Awareness is always “awareness of” because if there’s nothing to be aware of there is no awareness.
If the ‘objects’ are in flow, ever-changing, there is no awareness of anything fixed or particular. There is only movement without fixed object. There is flow. Awareness independent of objects of awareness.
In your “constant flow of no-objects” there is no intelligence, no discernment, no attention to examine probable effects and consequences - just awareness of dumb, meaningless mass movement.

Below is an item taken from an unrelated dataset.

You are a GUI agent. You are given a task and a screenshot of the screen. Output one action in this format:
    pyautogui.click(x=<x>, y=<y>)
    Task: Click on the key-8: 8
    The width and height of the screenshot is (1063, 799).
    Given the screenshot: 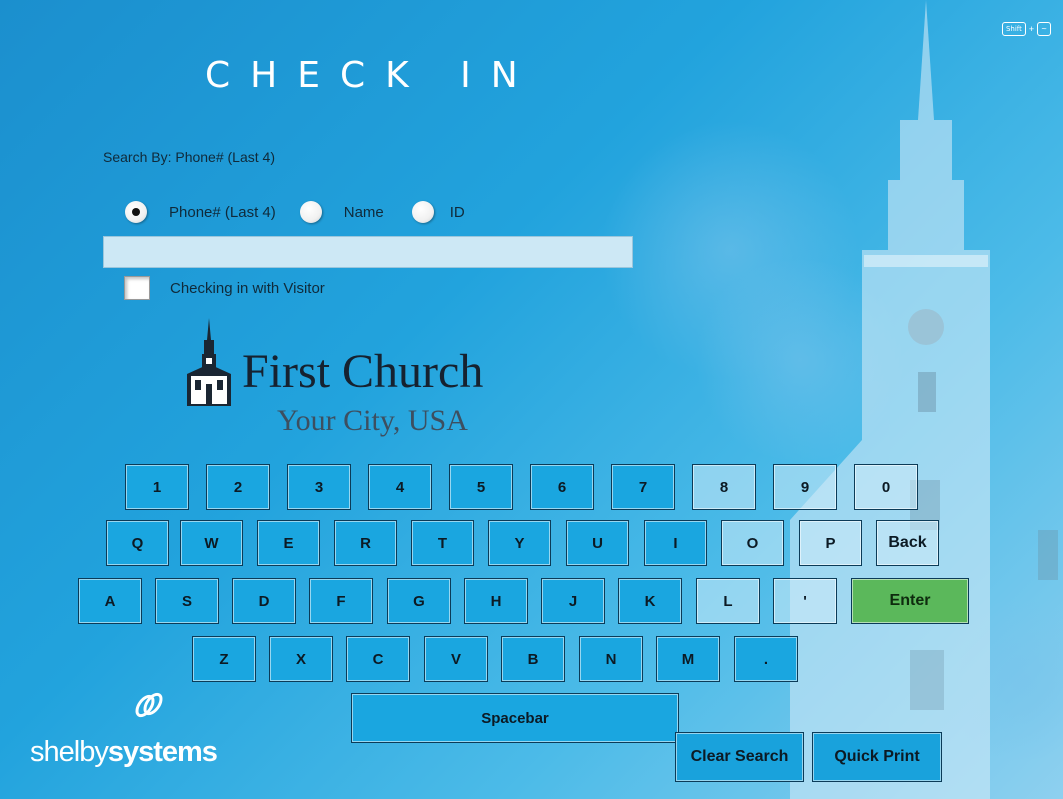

Awareness is choiceless because it is not your awareness or my awareness, but awareness of what is happening, developing, building, deteriorating, growing, dying. It can’t be summed up as simply as you have.
K would say that you are not the tree. So, he meant it psychologically.
By psychologically, do we mean : regarding my relation to my image of myself?
An example of the obsever/observed dichotomy being the feeling of “separation” between the judgemental me that judges the good or naughty me.
He didn’t mean it “psychologically”. He meant that you are not literally the tree.
When K said " Observer is the observed",
at the psychological it means if I feel / observe I am jealous,I am that jelousy, it is not something different that I can control it etc.
But when I observe a tree without any reaction, it does not mean I am tree as in case of observing jealous, but there is only observation.
When I am aware of feeling jealousy, envy, anger, suspicion, desire, fear, etc., am I the feeling named by thought, or am I thought naming the feeling? Am I both?
Feeling comes first as a response or reaction to stimuli, and thought follows with recognition of or unfamiliarity with the feeling. So if one is open and receptive to all feelings, familiar or not, there are no good or bad feelings, no right or wrong feelings, because feelings are inescapable, choiceless, be they reactions or not.
Then where did he mean that the observer is the observed, if not mentally, in the mind/psychologically, since we agree he didn’t mean you are the tree?